Down to the last line, the material below should be reproduced exactly.
[[ EXTRACTED INFORMATION, beginning ]]
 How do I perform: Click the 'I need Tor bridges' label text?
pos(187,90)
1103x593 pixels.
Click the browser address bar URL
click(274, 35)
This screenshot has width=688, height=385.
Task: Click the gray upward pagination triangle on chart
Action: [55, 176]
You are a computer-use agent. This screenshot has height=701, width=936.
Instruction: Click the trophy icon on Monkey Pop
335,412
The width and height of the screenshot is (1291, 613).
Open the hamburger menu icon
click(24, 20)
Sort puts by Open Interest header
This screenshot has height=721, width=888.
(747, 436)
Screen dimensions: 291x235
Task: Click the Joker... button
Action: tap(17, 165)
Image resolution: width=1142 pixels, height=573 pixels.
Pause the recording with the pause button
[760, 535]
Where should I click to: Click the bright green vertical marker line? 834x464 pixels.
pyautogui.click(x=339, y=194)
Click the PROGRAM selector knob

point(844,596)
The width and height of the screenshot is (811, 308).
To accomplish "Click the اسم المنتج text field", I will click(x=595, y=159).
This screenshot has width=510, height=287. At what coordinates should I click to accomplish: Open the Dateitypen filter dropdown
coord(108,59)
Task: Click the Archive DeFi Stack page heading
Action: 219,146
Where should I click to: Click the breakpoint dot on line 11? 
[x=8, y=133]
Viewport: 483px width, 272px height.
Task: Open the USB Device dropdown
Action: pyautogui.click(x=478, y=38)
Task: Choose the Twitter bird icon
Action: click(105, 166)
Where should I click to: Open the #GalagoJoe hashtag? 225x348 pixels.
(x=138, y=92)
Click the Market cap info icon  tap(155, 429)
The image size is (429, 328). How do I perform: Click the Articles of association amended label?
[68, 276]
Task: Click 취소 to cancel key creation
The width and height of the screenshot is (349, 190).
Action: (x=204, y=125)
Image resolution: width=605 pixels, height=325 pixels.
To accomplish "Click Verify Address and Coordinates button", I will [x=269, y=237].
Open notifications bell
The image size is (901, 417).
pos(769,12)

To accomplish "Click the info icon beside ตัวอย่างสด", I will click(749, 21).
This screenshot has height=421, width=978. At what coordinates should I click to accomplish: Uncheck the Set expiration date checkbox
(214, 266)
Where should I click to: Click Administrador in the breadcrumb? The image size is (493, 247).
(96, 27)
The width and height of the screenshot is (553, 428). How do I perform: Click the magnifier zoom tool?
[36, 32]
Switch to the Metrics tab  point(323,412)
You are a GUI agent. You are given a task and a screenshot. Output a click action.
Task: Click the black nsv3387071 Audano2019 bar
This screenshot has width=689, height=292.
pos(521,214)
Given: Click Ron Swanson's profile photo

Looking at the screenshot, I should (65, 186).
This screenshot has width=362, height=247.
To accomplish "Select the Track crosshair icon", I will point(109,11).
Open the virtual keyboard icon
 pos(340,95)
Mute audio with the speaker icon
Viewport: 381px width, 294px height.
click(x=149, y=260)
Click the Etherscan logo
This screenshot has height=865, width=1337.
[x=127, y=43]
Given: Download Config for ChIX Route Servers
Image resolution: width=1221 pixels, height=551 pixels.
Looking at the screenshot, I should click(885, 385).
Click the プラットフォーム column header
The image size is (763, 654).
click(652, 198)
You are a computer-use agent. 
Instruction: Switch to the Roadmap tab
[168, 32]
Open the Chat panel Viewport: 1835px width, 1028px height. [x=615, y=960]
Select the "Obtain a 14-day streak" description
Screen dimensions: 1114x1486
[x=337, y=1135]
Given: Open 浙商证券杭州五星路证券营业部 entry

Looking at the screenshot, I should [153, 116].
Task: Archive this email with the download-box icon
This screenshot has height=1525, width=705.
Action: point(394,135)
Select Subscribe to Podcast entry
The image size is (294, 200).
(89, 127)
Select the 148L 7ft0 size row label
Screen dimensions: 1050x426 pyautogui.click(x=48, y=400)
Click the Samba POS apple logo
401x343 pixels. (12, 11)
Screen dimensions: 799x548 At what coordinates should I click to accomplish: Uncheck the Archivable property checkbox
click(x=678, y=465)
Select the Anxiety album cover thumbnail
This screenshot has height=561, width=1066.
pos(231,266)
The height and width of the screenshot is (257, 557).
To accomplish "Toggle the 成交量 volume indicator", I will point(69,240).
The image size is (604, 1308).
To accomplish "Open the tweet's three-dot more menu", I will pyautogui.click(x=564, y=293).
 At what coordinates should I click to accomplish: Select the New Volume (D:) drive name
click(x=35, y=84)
[[ EXTRACTED INFORMATION, end ]]
[ANSWER SECTION]
 How do I perform: Click the 'I need Tor bridges' label text?
pos(187,90)
1103x593 pixels.
Click the browser address bar URL
click(274, 35)
This screenshot has width=688, height=385.
Task: Click the gray upward pagination triangle on chart
Action: [55, 176]
You are a computer-use agent. This screenshot has height=701, width=936.
Instruction: Click the trophy icon on Monkey Pop
335,412
The width and height of the screenshot is (1291, 613).
Open the hamburger menu icon
click(24, 20)
Sort puts by Open Interest header
This screenshot has height=721, width=888.
(747, 436)
Screen dimensions: 291x235
Task: Click the Joker... button
Action: tap(17, 165)
Image resolution: width=1142 pixels, height=573 pixels.
Pause the recording with the pause button
[760, 535]
Where should I click to: Click the bright green vertical marker line? 834x464 pixels.
pyautogui.click(x=339, y=194)
Click the PROGRAM selector knob

point(844,596)
The width and height of the screenshot is (811, 308).
To accomplish "Click the اسم المنتج text field", I will click(x=595, y=159).
This screenshot has width=510, height=287. At what coordinates should I click to accomplish: Open the Dateitypen filter dropdown
coord(108,59)
Task: Click the Archive DeFi Stack page heading
Action: 219,146
Where should I click to: Click the breakpoint dot on line 11? 
[x=8, y=133]
Viewport: 483px width, 272px height.
Task: Open the USB Device dropdown
Action: pyautogui.click(x=478, y=38)
Task: Choose the Twitter bird icon
Action: click(105, 166)
Where should I click to: Open the #GalagoJoe hashtag? 225x348 pixels.
(x=138, y=92)
Click the Market cap info icon  tap(155, 429)
The image size is (429, 328). How do I perform: Click the Articles of association amended label?
[68, 276]
Task: Click 취소 to cancel key creation
The width and height of the screenshot is (349, 190).
Action: (x=204, y=125)
Image resolution: width=605 pixels, height=325 pixels.
To accomplish "Click Verify Address and Coordinates button", I will [x=269, y=237].
Open notifications bell
The image size is (901, 417).
pos(769,12)

To accomplish "Click the info icon beside ตัวอย่างสด", I will click(749, 21).
This screenshot has height=421, width=978. At what coordinates should I click to accomplish: Uncheck the Set expiration date checkbox
(214, 266)
Where should I click to: Click Administrador in the breadcrumb? The image size is (493, 247).
(96, 27)
The width and height of the screenshot is (553, 428). How do I perform: Click the magnifier zoom tool?
[36, 32]
Switch to the Metrics tab  point(323,412)
You are a GUI agent. You are given a task and a screenshot. Output a click action.
Task: Click the black nsv3387071 Audano2019 bar
This screenshot has width=689, height=292.
pos(521,214)
Given: Click Ron Swanson's profile photo

Looking at the screenshot, I should (65, 186).
This screenshot has width=362, height=247.
To accomplish "Select the Track crosshair icon", I will point(109,11).
Open the virtual keyboard icon
 pos(340,95)
Mute audio with the speaker icon
Viewport: 381px width, 294px height.
click(x=149, y=260)
Click the Etherscan logo
This screenshot has height=865, width=1337.
[x=127, y=43]
Given: Download Config for ChIX Route Servers
Image resolution: width=1221 pixels, height=551 pixels.
Looking at the screenshot, I should click(885, 385).
Click the プラットフォーム column header
The image size is (763, 654).
click(652, 198)
You are a computer-use agent. 
Instruction: Switch to the Roadmap tab
[168, 32]
Open the Chat panel Viewport: 1835px width, 1028px height. [x=615, y=960]
Select the "Obtain a 14-day streak" description
Screen dimensions: 1114x1486
[x=337, y=1135]
Given: Open 浙商证券杭州五星路证券营业部 entry

Looking at the screenshot, I should [153, 116].
Task: Archive this email with the download-box icon
This screenshot has height=1525, width=705.
Action: point(394,135)
Select Subscribe to Podcast entry
The image size is (294, 200).
(89, 127)
Select the 148L 7ft0 size row label
Screen dimensions: 1050x426 pyautogui.click(x=48, y=400)
Click the Samba POS apple logo
401x343 pixels. (12, 11)
Screen dimensions: 799x548 At what coordinates should I click to accomplish: Uncheck the Archivable property checkbox
click(x=678, y=465)
Select the Anxiety album cover thumbnail
This screenshot has height=561, width=1066.
pos(231,266)
The height and width of the screenshot is (257, 557).
To accomplish "Toggle the 成交量 volume indicator", I will point(69,240).
The image size is (604, 1308).
To accomplish "Open the tweet's three-dot more menu", I will pyautogui.click(x=564, y=293).
 At what coordinates should I click to accomplish: Select the New Volume (D:) drive name
click(x=35, y=84)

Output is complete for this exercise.